L'économie régionale en bref

Aide de 27 296 $ à Matelas Avanti

Saint-Narcisse — Par l’entremise du Programme Exportation, le gouvernement du Québec attribue une aide financière de 27 296 $ à Matelas Avanti afin de soutenir la réalisation d’un projet de commercialisation hors Québec. C’est le député de Champlain, Pierre Michel Auger, qui en a fait l’annonce vendredi au nom de la ministre de l’Économie, de la Science et de l’Innovation, Dominique Anglade. Matelas Avanti compte ainsi accélérer le développement de ses ventes hors Québec, principalement dans les Maritimes et en Ontario, en élargissant son réseau de distribution. Pour ce faire, une étude de marché permettant de cibler une trentaine de détaillants a été réalisée.

L’entreprise, qui a participé au Salon canadien du meuble de Toronto en 2017, participera également à différentes missions de prospection. En outre, elle continuera d’explorer le marché de l’Inde, conformément à sa vision de développement à l’international.

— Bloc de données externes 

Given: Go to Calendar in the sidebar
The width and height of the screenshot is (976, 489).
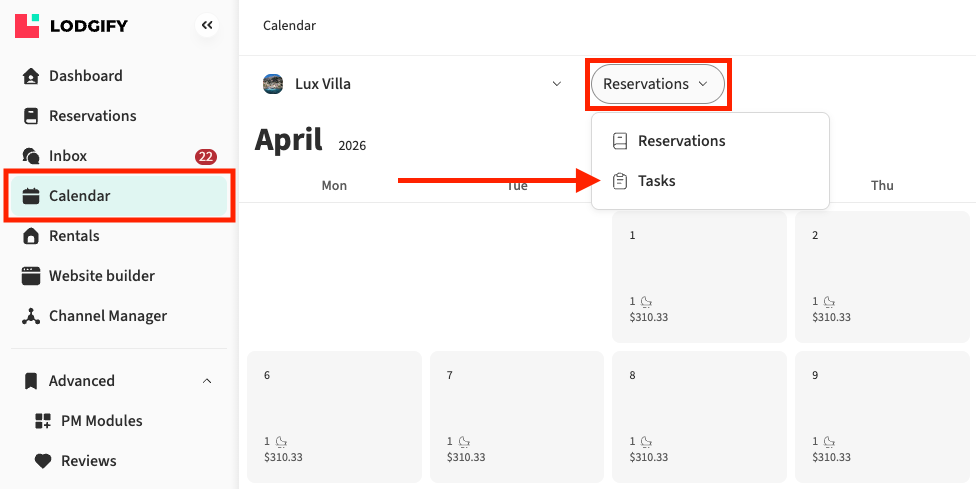Looking at the screenshot, I should pos(80,196).
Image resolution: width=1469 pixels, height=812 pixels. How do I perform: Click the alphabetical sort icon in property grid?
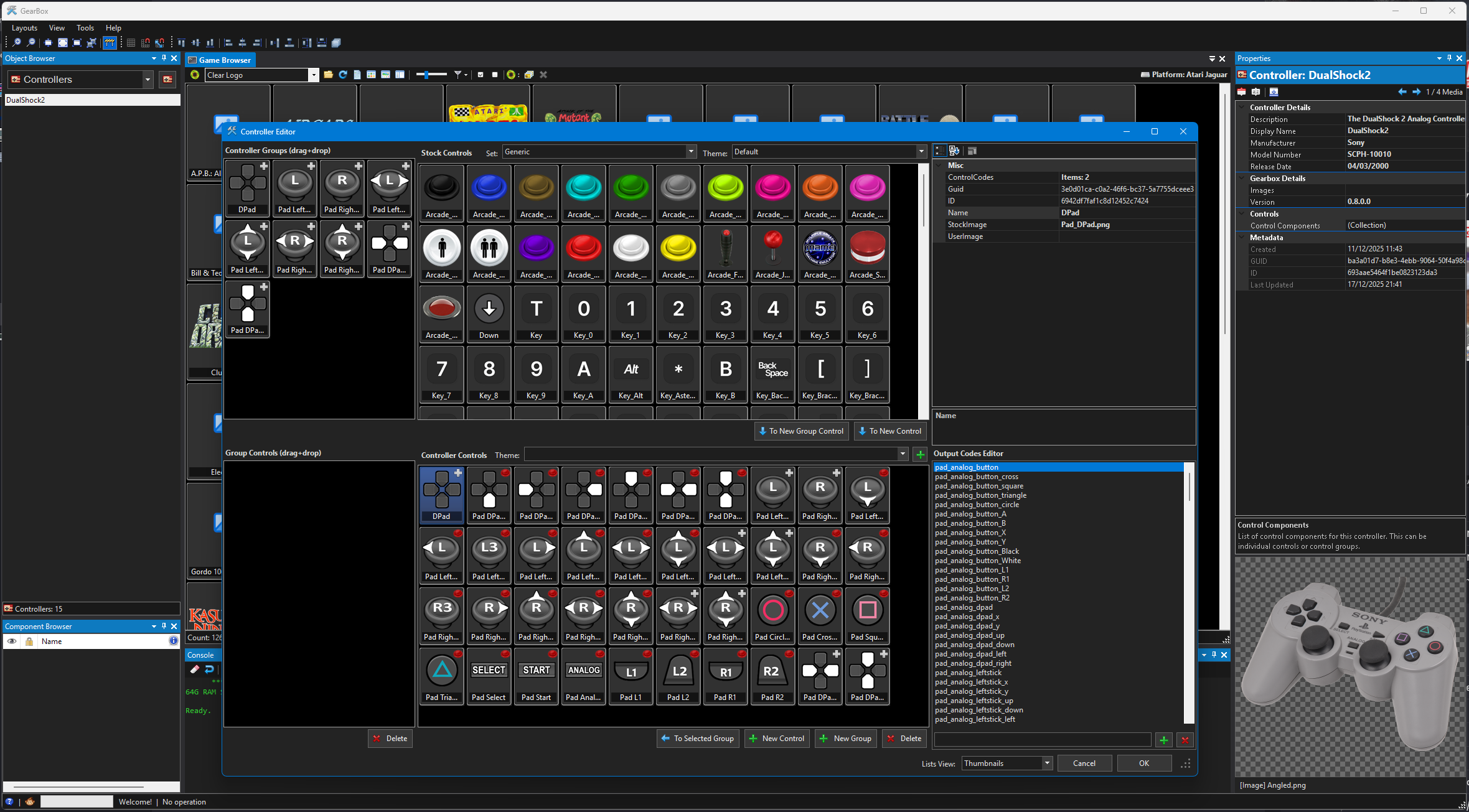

«Matelas Avanti, une entreprise d’ici, possède un grand potentiel de croissance. Nous sommes heureux de pouvoir contribuer à son projet d’exportation afin qu’elle puisse commercialiser ses produits de grande qualité à l’extérieur du Québec. Sa participation au Salon de l’ameublement canadien à Toronto lui a permis de faire valoir son savoir‑faire auprès du reste du Canada», a commenté M. Auger.

L’entreprise familiale de Saint-Narcisse compte actuellement 18 employés. Elle fabrique des matelas, des sommiers et des oreillers destinés aux marchands de meubles et aux boutiques spécialisées.

Assemblée des créanciers de Minéraux rares Quest: proposition acceptée

Bécancour — Une autre étape vient d’être franchie dans le dossier de Minéraux Rares Quest alors que les créanciers viennent d’accepter une proposition en vertu de la Loi sur la faillite et l’insolvabilité

Évalué à 1,3 milliard de dollars, ce projet avait été annoncé en 2013. Prévues à Bécancour, les installations devaient permettre de séparer et produire des oxydes d’éléments de terres rares qui entrent dans la fabrication d’appareils électroniques.

Le projet devait créer 300 emplois à Bécancour, en plus de donner du travail à 500 personnes pour la mise en chantier... à compter de 2016. En avril 2014, la direction poussait même l’audace jusqu’à annoncer la construction d’une deuxième usine, qui ajoutait un investissement supplémentaire de 300 millions $ et l’ajout d’une centaine d’emplois. L’ampleur des sommes requises et la difficulté de trouver des partenaires privés auront continuellement repoussé le projet.

C’est en juillet 2017 que le promoteur de cette usine hydrométallurgique avait annoncé son intention d’avoir recours aux dispositions légales à sa disposition afin de se protéger de ses créanciers. 

Par la suite, l’entreprise aura obtenu plusieurs délais afin de présenter une proposition à ces derniers, qui vient d’être acceptée. 

Le représentant de la compagnie n’a pu être joint pour commenter la suite des choses.

Pour sa part, le président-directeur général de la Société du Parc portuaire et industriel de Bécancour, Maurice Richard, n’avait «absolument rien» de neuf à rapporter dans ce dossier. «C’est mort. J’ai hâte de voir ce qui va arriver avec la mine qu’ils possèdent», a-t-il simplement indiqué.